J’inspirai à fond puis expirai lentement…
— Je vous en prie, pardonnez ma grossièreté. Quand les choses ne tournent pas rond, rien de plus facile que de s’en prendre à l’Empire. Vous ne l’incarnez pas. Vous en accuser est aussi injuste que stupide. En général, sachez que je m’abstiens d’être idiot avec les gens que je viens de rencontrer…
Je lui tendis la main, me forçant à un aveu :
— Je suis Corran Horn.
Je lui révélais ma véritable identité en signe de confiance. Puisque Luke se fiait à elle, mon instinct me soufflait d’en faire autant.
Me serrant la main, Mara Jade m’étudia de nouveau.
— J’ai entendu parler de vous. Désolée de vous avoir sondé. Je savais que vous m’étiez familier, mais le nom « Keiran » ne me disait rien. J’ignorais pourquoi et ça m’intriguait. Ne détectant aucune dissimulation chez Luke – maître Skywalker –, je me suis demandé s’il avait conscience de votre double identité.
— C’est lui qui m’a suggéré la manœuvre… (Je souris.) À plus d’un titre, je crois qu’il pense à moi comme à Keiran Halcyon. Il s’agissait d’un de mes ancêtres, un célèbre Jedi du système corellien.
— Je vois.
Son sourire s’effaçant lentement, je la sentis se rapprocher de moi. Je ne sus pas pourquoi. En outre, j’avais le sentiment que j’aurais pu tenter de la sonder pendant des éons sans rien en retirer. Au fond, j’étais tenté de redevenir soupçonneux. Je chassai cette impulsion. N’avais-je pas décidé de lui accorder ma confiance ? Une décision stupide, peut-être… Mais ça me paraissait être la bonne attitude.
— Maître Skywalker estimait que cette identité d’emprunt éviterait de perturber ses étudiants.
— Et vous aviez d’autres motifs de ne pas vouloir attirer l’attention ?
— Pourquoi cette question ?
— Votre beau-père est Booster Terrik. Une raison suffisante pour se tenir dans l’ombre… Si je ne m’abuse, je n’ai plus entendu parler de Mirax depuis six bonnes semaines. Vous êtes arrivé ici il y a… hum… un mois ?
— Vous pensez que je suis venu me réfugier ici après avoir assassiné mon épouse ?
— Non. Je me demandais si, après le meurtre de votre épouse, vous n’étiez pas venu enquêter ici…
Bon sang, elle n’était pas loin de la vérité !

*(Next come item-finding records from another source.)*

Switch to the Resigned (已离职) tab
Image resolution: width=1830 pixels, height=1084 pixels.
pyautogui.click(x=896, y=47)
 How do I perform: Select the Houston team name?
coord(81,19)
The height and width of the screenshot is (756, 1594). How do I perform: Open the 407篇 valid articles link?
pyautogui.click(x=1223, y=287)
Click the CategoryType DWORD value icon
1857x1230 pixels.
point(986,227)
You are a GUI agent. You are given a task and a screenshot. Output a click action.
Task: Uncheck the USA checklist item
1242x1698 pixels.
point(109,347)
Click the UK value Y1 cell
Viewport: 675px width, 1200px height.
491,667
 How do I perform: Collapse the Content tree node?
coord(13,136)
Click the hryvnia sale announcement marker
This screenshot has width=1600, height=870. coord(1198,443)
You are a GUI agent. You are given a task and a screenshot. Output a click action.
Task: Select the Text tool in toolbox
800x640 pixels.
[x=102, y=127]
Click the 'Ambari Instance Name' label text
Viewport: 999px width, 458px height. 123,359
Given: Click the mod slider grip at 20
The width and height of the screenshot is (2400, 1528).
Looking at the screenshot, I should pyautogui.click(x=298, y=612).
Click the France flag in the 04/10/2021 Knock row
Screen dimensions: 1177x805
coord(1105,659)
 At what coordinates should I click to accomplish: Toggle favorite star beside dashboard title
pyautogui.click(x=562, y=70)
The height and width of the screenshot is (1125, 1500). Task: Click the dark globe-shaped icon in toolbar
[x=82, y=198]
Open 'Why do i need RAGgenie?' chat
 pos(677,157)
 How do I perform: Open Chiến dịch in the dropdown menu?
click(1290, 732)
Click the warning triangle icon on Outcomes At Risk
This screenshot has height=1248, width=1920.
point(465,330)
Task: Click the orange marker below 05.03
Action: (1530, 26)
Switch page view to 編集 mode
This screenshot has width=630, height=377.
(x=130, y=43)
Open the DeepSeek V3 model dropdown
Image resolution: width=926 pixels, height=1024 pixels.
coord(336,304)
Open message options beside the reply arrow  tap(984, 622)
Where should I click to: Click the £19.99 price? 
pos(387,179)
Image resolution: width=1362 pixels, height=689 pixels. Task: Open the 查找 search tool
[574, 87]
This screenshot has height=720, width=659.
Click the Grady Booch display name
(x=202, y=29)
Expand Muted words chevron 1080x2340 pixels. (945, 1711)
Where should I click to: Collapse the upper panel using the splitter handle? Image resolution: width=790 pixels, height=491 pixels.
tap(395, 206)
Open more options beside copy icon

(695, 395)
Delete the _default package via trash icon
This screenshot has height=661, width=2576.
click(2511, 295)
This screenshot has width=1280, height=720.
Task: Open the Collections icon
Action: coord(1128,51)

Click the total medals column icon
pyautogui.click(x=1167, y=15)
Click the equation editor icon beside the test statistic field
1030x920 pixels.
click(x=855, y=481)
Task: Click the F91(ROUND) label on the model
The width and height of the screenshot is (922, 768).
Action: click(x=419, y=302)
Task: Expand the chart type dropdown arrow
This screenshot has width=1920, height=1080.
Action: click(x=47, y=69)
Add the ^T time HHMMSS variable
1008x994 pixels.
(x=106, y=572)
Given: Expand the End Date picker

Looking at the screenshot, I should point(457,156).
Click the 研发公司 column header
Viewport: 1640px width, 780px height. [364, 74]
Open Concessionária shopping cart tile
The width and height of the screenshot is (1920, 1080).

— Comment savez-vous qu’on n’a plus de nouvelles d’elle depuis si longtemps ?
Nous passâmes dans le couloir du fond, qui menait aux quartiers des anciens pilotes. Elle haussa les épaules.
— Mirax est très douée. Une contrebandière d’élite ! Elle sait dénicher des denrées exotiques et à les écouler. Talon Karrde parle encore du lanvarok sith qu’il tenait d’elle. Quand une personne comme Mirax disparaît plus d’une quinzaine de jours, soit elle est sur un coup fumant, soit elle est morte.
J’activai l’éclairage de la petite pièce où nous venions d’entrer.
— Cette chambre était celle d’une pilote rebelle, tombée avant la bataille de l’Étoile Noire.
Mara étudia les lieux puis acquiesça.
— Ça m’ira. Alors, qu’est-il arrivé à Mirax ?
— Elle vit toujours… Je ne sais rien d’autre. (Je m’adossai au chambranle de la porte.) Maître Skywalker et Wedge pensent qu’on l’a enlevée. Et on l’aurait placée en hibernation. Elle est quelque part…
— Vous cherchez à la retrouver.
— Et à la sauver.
Mara hocha la tête.
— La veinarde !
— Je l’espère ! Et si j’arrive trop tard, toute la chance de l’univers ne sauvera pas ses ravisseurs.